5. They need to keep in mind that the sentiments of the user keep varying as they keep using the app, so they should focus more on users needs and features.

* Percentage of free apps = ~92%
* Percentage of apps with no age restrictions = ~82%
* Most competitive category: Family
* Category with the highest average app installs: Game
* Percentage of apps that are top rated = ~80%
* Family, Game and Tools are top three categories having 1906, 926 and 829 app count. 
* Tools, Entertainment, Education, Buisness and Medical are top Genres. 
* 8783 Apps are having size less than 50 MB. 7749 Apps are having rating more than 4.0 including both type of apps.
* There are 20 free apps that have been installed over a billion times.
* Minecraft is the only app in the paid category with over 10M installs. This app has also produced the most revenue only from the installation fee.
* Category in which the paid apps have the highest average installation fee: Finance
* The median size of all apps in the play store is 12 MB.
* The apps whose size varies with device has the highest number average app installs.
* The apps whose size is greater than 90 MB has the highest number of average user reviews, ie, they are more popular than the rest.
* Helix Jump has the highest number of positive reviews and Angry Birds Classic has the highest number of negative reviews.
* Overall sentiment count of merged dataset in which Positive sentiment count is 64%, Negative 22% and Neutral 13%.

**1.Rating**

Most of the apps have rating in between 4 and 5.
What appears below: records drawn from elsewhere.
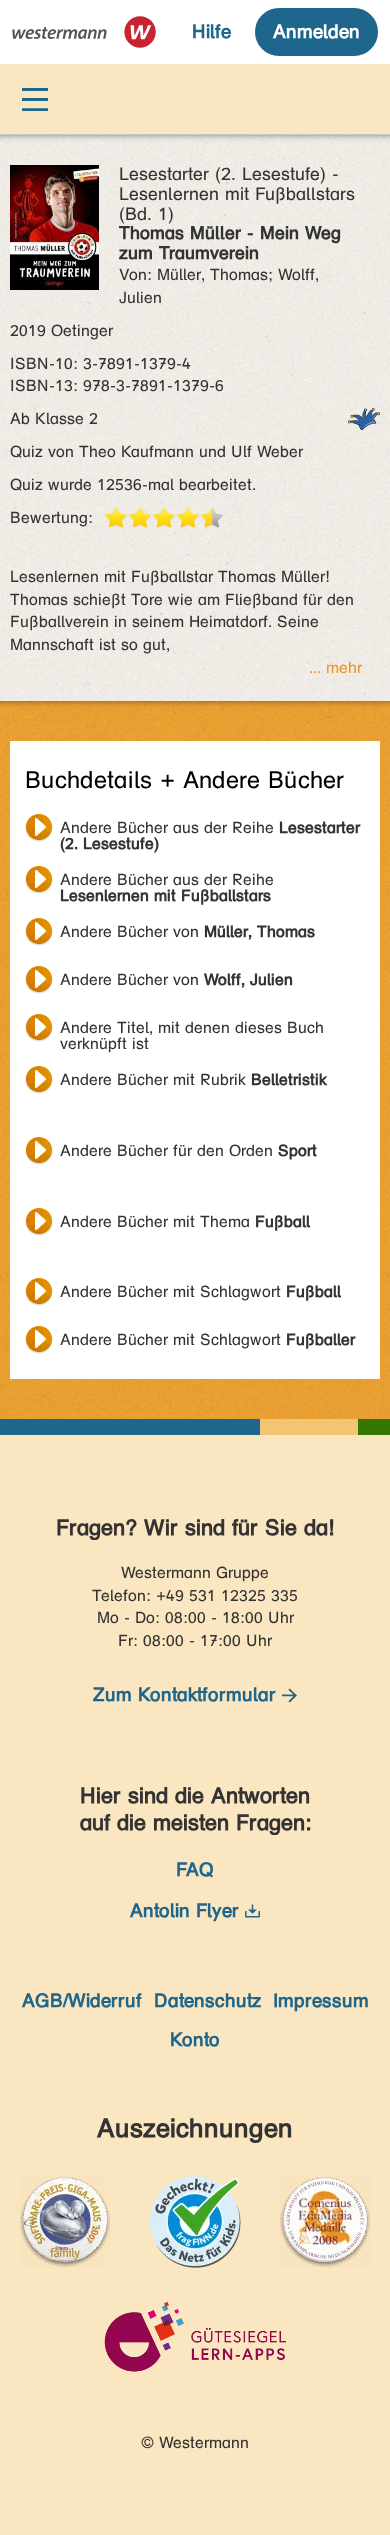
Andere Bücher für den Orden (188, 1150)
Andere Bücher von (187, 931)
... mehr (335, 667)
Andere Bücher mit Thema (185, 1221)
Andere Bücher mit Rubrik (193, 1079)
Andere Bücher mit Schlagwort (200, 1291)
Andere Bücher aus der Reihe (210, 830)
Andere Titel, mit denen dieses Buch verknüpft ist (192, 1030)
Most numbers of apps are rated at 4.3

Categories of apps have more than 4 average rating.item

 **2.Size**

Maximum number of applications present in the dataset are of small size.

**3.Installs**

Majority of the apps come into these three categories, Family, Game, and Tools.

Maximum number of apps present in google play store come under Family, Game and tools but as per the installation and requirement in the market plot, scenario is not the same. Maximum installed apps comes under Game, Communication, Productivity and Social.

Subway Surfers, Facebook, Messenger and Google Drive are the most installed apps.

**4.Type(Free/Paid)**

About 92% apps are free and 8% apps are of paid type.

The category ‘Family’ has the highest number of paid apps.

Free apps are installed more than paid apps.

The app “I’m Rich — Trump Edition” from the category ‘Lifestyle’ is the most costly app priced at $400

**5.Content Rating**

Content having Everyone only has most installs, while unrated and Adults only 18+ have less installs.

**6.Reviews**

Number of installs is positively correlated with reviews with correlation 0.64.
Sentiment Analysis

**7.Sentiment** 

Most of the reviews are of Positive Sentiment, while Negative and Neutral have low number of reviews.

**8.Sentiment Polarity / Sentiment Subjectivity**

Collection of reviews shows a wide range of subjectivity and most of the reviews fall in [-0.50,0.75] polarity scale implying that the extremely negative or positive sentiments are significantly low.
Most of the reviews show a mid-range of negative and positive sentiments.

Sentiment subjectivity is not always proportional to sentiment polarity but in maximum number of case, shows a proportional behavior, when variance is too high or low.

Sentiment Polarity is not highly correlated with Sentiment Subjectivity.